#### Document excerpt ####

Following a successful tour with Duffy in the UK Fall 2008, Findlay comes to the U.S. for a few shows in February, and will release Love Will Find You here in the spring.
“...Beautific.” – Mojo
“Meloncholy, retro-psychedelic folk… The boy’s gonna go far.” – Elle
Findlay Brown biography
Whatever doesn’t kill you makes you stronger.
These things are sent to try us.
No pain, no gain.
Normally, journalists are taught to avoid cliché like the plague, but to wheel out another one, they’re clichés because they’re true. And just as Findlay Brown has shown on his new album that oft-used musical phrases are nothing to be scared of, he must have considered a few frequently heard pearls of wisdom when he spent several months all but housebound after a serious road accident in October 2007.
All was going well at the time for the 28 year-old from York. His debut album Separated By The Sea had been widely hailed as the work of a major new singer-songwriting talent, and he was on his way back from another sold-out gig in London when he stopped the cab to get some money from a cash point. The driver accidentally reversed over his leg, breaking his ankle in two places and shattering his tibia.
“In a weird way, it felt like it had to happen,” he reflects, slowly sipping a Guinness in an East London pub. “I needed to slow down, stop working, and get some perspective on what I wanted to do for the next album.” You’d have thought he could have managed that without being run over by a taxi, but the more you know about Findlay Brown, the more you realise that his career path has always been anything but conventional.
As an aspiring teenage army cadet and part-time aerosol sniffer, he looked more likely to end up with a criminal record than a musical one until he heard Jimi Hendrix’s Electric Ladyland whilst tripping aged 16, and began getting into ‘60s psych and krautrock. His head comprehensively turned, he sold some old Beatles autographs his grandfather had given him in order to buy a guitar, and moved to London at 18.
Another well-worn romantic story, then. And there’s more where that came from, so you might as well suspend your disbelief for good already.
After spending his early 20s singing with several bands including the electro and krautrock influenced Boedekka, his priorities changed in 2005 when his relationship with Danish girlfriend Marie Nielsen began to suffer due to the drink and drug-fuelled lifestyle he was leading. She moved back to Copenhagen, and in an attempt to woo her back, he wrote a collection of love songs on acoustic guitar, and sent them to her. Heavily influenced by his new-found love of ‘60s folk artists such as Bert Jansch and Jackson C. Frank, they had the desired effect, and others who heard them encouraged him to seek a label to release them. Separated By The Sea was the result, a record whose immediacy and melodic charm earned it a rare 5 star rating in The Guardian, among many other critical plaudits.

#### Recorded data ####

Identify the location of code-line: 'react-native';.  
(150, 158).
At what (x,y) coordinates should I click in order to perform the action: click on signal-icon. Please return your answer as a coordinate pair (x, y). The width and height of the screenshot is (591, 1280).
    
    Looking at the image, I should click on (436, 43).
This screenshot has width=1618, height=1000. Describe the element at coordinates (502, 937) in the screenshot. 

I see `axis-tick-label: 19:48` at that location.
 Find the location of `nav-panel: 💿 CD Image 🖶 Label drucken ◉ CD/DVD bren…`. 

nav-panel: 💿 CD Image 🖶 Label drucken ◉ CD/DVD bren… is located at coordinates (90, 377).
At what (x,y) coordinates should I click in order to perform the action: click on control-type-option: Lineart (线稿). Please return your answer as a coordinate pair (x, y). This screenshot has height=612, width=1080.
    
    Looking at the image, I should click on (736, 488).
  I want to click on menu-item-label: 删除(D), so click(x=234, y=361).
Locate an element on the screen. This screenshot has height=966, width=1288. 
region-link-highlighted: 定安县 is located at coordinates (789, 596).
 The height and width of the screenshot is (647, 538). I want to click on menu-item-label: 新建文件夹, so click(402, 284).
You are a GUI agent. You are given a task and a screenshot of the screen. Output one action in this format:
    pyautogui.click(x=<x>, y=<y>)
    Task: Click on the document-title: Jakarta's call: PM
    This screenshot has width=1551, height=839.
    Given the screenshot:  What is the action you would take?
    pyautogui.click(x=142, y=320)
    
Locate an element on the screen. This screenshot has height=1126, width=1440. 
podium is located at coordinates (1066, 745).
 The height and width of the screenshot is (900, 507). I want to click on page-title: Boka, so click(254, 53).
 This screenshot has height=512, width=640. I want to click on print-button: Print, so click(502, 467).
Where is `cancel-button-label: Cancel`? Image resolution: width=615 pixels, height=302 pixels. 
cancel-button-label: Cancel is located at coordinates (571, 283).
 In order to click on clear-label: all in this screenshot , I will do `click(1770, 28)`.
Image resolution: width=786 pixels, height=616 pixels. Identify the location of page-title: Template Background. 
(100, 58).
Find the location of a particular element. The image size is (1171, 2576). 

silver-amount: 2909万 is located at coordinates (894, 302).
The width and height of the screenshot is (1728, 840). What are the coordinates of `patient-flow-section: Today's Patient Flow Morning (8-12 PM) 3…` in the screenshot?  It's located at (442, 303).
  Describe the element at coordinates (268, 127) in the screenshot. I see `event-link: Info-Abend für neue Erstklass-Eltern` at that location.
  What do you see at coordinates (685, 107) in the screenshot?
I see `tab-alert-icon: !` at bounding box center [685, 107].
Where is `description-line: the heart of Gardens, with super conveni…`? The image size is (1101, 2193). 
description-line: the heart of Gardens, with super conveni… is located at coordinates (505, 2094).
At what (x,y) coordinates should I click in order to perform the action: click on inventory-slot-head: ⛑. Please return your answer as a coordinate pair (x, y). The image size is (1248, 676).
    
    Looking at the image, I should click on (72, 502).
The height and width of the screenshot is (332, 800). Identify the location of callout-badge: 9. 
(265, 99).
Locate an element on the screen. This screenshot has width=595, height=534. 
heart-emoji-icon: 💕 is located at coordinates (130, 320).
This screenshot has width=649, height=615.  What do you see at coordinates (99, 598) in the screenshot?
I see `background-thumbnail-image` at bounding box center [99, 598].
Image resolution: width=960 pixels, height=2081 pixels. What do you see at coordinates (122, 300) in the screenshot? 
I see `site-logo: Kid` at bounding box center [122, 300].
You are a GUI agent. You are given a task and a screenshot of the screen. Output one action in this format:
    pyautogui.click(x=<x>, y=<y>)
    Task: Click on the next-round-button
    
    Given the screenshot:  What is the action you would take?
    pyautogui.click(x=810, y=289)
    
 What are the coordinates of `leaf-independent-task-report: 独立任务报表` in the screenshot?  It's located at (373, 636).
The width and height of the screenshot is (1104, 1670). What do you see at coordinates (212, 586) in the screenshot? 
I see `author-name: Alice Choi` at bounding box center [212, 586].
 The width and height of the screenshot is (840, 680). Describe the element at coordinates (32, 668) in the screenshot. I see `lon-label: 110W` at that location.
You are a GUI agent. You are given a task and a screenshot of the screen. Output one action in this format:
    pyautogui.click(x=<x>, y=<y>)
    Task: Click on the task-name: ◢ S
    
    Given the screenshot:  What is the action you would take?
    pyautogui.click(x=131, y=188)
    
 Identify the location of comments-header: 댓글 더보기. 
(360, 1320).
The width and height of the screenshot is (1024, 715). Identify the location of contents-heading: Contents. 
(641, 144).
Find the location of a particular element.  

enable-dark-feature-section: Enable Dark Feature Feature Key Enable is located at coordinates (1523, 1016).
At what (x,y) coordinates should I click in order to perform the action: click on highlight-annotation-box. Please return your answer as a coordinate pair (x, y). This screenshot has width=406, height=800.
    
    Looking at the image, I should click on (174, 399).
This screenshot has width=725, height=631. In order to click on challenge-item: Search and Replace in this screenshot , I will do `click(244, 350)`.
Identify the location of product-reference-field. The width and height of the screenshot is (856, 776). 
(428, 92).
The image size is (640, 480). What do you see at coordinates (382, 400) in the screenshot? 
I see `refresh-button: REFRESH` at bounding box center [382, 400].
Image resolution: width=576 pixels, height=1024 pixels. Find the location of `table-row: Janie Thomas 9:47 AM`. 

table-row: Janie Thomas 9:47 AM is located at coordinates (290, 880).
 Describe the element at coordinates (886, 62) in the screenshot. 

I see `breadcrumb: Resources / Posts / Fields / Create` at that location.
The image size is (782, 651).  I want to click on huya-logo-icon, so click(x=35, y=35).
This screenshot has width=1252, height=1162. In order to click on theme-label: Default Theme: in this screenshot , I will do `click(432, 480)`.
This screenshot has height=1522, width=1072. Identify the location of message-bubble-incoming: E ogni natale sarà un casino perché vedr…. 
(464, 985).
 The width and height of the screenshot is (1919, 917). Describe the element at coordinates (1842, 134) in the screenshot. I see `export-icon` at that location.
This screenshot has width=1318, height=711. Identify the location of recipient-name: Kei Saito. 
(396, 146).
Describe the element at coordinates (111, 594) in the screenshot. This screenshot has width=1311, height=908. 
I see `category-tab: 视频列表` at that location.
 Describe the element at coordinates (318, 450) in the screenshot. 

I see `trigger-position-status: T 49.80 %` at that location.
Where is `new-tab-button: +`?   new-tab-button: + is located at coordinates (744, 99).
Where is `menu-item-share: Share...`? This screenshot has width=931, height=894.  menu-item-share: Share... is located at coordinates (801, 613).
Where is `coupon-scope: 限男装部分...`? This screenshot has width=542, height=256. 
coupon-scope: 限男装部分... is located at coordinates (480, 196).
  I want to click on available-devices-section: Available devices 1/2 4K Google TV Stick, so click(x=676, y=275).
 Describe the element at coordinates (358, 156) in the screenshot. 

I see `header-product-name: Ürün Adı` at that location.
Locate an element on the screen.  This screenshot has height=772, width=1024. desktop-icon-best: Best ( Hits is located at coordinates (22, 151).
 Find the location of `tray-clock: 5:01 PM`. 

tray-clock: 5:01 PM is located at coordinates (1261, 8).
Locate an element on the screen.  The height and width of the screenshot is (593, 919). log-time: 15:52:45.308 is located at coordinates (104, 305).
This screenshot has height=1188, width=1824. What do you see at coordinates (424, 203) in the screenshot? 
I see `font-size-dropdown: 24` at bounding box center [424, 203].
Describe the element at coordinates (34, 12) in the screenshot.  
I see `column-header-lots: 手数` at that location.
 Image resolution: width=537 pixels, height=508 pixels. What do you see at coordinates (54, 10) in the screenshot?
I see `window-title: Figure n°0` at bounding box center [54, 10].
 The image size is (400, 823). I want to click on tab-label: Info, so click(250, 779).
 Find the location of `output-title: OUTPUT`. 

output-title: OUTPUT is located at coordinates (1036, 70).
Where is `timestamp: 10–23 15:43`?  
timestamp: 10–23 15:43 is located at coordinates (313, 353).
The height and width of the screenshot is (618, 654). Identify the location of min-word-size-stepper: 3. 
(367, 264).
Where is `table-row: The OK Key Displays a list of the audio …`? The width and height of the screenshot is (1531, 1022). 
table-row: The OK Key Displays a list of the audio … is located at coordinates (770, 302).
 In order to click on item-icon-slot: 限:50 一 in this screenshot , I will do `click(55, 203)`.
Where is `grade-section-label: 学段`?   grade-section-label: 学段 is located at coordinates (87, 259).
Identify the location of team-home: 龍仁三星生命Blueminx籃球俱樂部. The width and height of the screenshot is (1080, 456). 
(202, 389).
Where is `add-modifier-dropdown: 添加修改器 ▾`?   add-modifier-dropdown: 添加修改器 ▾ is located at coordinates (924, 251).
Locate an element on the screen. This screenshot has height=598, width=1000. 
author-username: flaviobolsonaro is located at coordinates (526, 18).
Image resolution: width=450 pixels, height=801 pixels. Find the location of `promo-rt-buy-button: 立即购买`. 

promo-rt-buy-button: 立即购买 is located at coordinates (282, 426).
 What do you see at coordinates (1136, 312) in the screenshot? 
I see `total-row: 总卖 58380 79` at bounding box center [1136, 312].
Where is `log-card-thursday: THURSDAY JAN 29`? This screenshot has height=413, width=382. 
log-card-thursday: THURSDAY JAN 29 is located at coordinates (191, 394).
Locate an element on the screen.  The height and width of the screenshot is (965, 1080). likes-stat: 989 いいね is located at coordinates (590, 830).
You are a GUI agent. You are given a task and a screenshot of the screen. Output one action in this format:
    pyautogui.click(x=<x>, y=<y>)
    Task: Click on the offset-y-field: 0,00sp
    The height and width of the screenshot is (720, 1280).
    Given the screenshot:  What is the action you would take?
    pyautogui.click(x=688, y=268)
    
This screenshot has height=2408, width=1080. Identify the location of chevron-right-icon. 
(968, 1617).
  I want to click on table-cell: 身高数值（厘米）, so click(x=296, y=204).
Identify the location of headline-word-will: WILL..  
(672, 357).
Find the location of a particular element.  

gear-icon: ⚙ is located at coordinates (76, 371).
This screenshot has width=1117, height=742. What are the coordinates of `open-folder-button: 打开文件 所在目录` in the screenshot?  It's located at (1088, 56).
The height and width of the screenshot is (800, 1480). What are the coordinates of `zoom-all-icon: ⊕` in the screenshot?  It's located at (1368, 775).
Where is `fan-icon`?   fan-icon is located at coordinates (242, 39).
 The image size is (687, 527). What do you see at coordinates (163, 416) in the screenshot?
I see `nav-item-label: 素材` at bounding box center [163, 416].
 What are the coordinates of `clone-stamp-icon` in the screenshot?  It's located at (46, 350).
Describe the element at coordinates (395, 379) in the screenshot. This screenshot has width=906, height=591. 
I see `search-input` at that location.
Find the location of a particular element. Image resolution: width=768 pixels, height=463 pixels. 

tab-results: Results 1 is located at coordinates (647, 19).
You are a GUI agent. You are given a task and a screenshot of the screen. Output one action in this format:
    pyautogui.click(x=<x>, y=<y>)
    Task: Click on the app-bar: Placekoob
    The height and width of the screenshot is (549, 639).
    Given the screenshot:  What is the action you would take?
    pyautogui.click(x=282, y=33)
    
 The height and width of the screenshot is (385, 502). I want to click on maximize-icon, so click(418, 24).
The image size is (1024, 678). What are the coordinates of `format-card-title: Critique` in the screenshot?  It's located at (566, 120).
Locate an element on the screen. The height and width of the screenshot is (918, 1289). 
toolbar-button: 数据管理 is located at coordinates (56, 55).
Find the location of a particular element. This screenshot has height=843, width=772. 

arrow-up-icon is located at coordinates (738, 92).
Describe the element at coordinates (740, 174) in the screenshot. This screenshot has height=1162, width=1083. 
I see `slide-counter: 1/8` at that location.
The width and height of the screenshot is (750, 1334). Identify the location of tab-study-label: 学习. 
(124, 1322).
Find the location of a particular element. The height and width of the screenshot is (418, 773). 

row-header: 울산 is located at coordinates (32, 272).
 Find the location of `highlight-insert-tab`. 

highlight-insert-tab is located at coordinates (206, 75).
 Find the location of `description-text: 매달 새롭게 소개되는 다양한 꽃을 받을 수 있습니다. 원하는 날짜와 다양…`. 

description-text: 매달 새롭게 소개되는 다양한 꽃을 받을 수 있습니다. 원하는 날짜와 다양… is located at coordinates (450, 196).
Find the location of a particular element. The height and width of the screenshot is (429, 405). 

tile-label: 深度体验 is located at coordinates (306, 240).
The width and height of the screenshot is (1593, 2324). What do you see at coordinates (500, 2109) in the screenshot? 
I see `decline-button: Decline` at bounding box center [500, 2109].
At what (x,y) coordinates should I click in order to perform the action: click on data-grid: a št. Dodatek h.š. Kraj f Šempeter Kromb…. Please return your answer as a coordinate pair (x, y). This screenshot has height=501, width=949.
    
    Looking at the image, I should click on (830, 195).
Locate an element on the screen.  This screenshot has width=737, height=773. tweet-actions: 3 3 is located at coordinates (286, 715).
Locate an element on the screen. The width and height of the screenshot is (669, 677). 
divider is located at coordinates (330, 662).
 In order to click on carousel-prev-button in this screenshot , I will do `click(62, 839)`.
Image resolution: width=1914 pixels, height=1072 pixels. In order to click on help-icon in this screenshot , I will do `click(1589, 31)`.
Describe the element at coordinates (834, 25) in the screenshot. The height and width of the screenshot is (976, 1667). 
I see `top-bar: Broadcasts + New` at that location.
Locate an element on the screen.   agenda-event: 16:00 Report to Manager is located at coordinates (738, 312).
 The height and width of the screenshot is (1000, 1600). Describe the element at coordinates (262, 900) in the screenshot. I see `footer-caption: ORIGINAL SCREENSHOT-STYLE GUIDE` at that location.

####

# Work instructions:
• a. Duplicate the Findlay Brown biography word for word, everything from "These things are" down to "shattering his tibia.".
• b. Go on with the Findlay Brown biography, picking up right after its last sentence.

# Your responses:
• a.
These things are sent to try us.
No pain, no gain.
Normally, journalists are taught to avoid cliché like the plague, but to wheel out another one, they’re clichés because they’re true. And just as Findlay Brown has shown on his new album that oft-used musical phrases are nothing to be scared of, he must have considered a few frequently heard pearls of wisdom when he spent several months all but housebound after a serious road accident in October 2007.
All was going well at the time for the 28 year-old from York. His debut album Separated By The Sea had been widely hailed as the work of a major new singer-songwriting talent, and he was on his way back from another sold-out gig in London when he stopped the cab to get some money from a cash point. The driver accidentally reversed over his leg, breaking his ankle in two places and shattering his tibia.

• b.
Yet when it came to considering what to do next, he wasn’t content to continue ploughing the same acoustic furrow.
Laid up at his sister’s house after the accident, without his beloved vinyl collection, he began buying up music on itunes, and having already become increasingly interested in the late ‘50s and early ‘60s era of Elvis, Dion and Roy Orbison, he began to delve deeper into that era of classic pop songwriting, immersing himself in the perfect pop symphonies of Motown, Joe Meek and Phil Spector.
“I started listening to a lot of stuff which I knew so well but almost took for granted - songs you never paid serious attention to because they are so well known. Songs like My Girl, Be My Baby, Stand By Me. I start listening to them in a different way, and working out what was so great about them. I’m not saying the songs I’ve written as a result can stand up next to them, but I’m not ashamed to try and aspire to those standards.”
He made a fine start on that journey when he hooked up with producer Bernard Butler. The former Suede guitarist was most recently in the spotlight for producing Duffy’s debut album, but it was an earlier work that suggested to Findlay that they might be kindred spirits.
“I loved the stuff he did with McAlmont and Butler, and that’s why I thought he would understand what I was trying to achieve with this record.”
As it turned out, there was one important aspect which both felt the same about.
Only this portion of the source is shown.